== WHAT YOU HAVE TO DO ==
Format every line of the listing below as a numbered list, omitting any blank lines.

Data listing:

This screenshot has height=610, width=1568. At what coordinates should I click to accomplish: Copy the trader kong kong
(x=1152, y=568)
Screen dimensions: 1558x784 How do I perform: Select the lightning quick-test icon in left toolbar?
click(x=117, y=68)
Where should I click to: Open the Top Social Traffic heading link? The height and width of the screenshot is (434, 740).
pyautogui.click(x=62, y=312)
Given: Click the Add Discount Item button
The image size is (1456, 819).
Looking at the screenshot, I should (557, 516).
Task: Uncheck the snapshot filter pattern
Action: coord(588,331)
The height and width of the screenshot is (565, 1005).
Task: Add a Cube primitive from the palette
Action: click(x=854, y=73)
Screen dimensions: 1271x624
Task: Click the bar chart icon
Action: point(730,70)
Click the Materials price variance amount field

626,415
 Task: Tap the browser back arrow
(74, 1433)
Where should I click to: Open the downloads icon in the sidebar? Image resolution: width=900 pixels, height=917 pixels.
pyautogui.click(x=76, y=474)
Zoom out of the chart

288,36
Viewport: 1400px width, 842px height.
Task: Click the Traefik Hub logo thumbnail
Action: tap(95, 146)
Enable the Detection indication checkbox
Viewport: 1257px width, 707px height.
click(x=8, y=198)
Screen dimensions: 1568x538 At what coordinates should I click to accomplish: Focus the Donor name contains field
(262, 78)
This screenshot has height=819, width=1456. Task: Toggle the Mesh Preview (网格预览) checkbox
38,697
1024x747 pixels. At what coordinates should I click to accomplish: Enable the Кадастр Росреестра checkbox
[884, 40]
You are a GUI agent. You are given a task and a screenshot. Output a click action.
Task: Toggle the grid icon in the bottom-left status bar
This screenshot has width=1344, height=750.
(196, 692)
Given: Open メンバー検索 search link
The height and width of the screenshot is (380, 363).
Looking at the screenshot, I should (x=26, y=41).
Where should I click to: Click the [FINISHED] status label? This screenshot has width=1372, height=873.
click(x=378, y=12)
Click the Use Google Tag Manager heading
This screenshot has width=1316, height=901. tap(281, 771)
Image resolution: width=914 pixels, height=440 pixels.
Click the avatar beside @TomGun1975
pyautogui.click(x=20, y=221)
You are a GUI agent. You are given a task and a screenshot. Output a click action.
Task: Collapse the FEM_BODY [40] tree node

== SOLUTION BELOW ==
1. This screenshot has height=610, width=1568. At what coordinates should I click to accomplish: Copy the trader kong kong
2. (x=1152, y=568)
3. Screen dimensions: 1558x784 How do I perform: Select the lightning quick-test icon in left toolbar?
4. click(x=117, y=68)
5. Where should I click to: Open the Top Social Traffic heading link? The height and width of the screenshot is (434, 740).
6. pyautogui.click(x=62, y=312)
7. Given: Click the Add Discount Item button
8. The image size is (1456, 819).
9. Looking at the screenshot, I should (557, 516).
10. Task: Uncheck the snapshot filter pattern
11. Action: coord(588,331)
12. The height and width of the screenshot is (565, 1005).
13. Task: Add a Cube primitive from the palette
14. Action: click(x=854, y=73)
15. Screen dimensions: 1271x624
16. Task: Click the bar chart icon
17. Action: point(730,70)
18. Click the Materials price variance amount field
19. 626,415
20.  Task: Tap the browser back arrow
21. (74, 1433)
22. Where should I click to: Open the downloads icon in the sidebar? Image resolution: width=900 pixels, height=917 pixels.
23. pyautogui.click(x=76, y=474)
24. Zoom out of the chart
25. 288,36
26. Viewport: 1400px width, 842px height.
27. Task: Click the Traefik Hub logo thumbnail
28. Action: tap(95, 146)
29. Enable the Detection indication checkbox
30. Viewport: 1257px width, 707px height.
31. click(x=8, y=198)
32. Screen dimensions: 1568x538 At what coordinates should I click to accomplish: Focus the Donor name contains field
33. (262, 78)
34. This screenshot has height=819, width=1456. Task: Toggle the Mesh Preview (网格预览) checkbox
35. 38,697
36. 1024x747 pixels. At what coordinates should I click to accomplish: Enable the Кадастр Росреестра checkbox
37. [884, 40]
38. You are a GUI agent. You are given a task and a screenshot. Output a click action.
39. Task: Toggle the grid icon in the bottom-left status bar
40. This screenshot has width=1344, height=750.
41. (196, 692)
42. Given: Open メンバー検索 search link
43. The height and width of the screenshot is (380, 363).
44. Looking at the screenshot, I should (x=26, y=41).
45. Where should I click to: Click the [FINISHED] status label? This screenshot has width=1372, height=873.
46. click(x=378, y=12)
47. Click the Use Google Tag Manager heading
48. This screenshot has width=1316, height=901. tap(281, 771)
49. Image resolution: width=914 pixels, height=440 pixels.
50. Click the avatar beside @TomGun1975
51. pyautogui.click(x=20, y=221)
52. You are a GUI agent. You are given a task and a screenshot. Output a click action.
53. Task: Collapse the FEM_BODY [40] tree node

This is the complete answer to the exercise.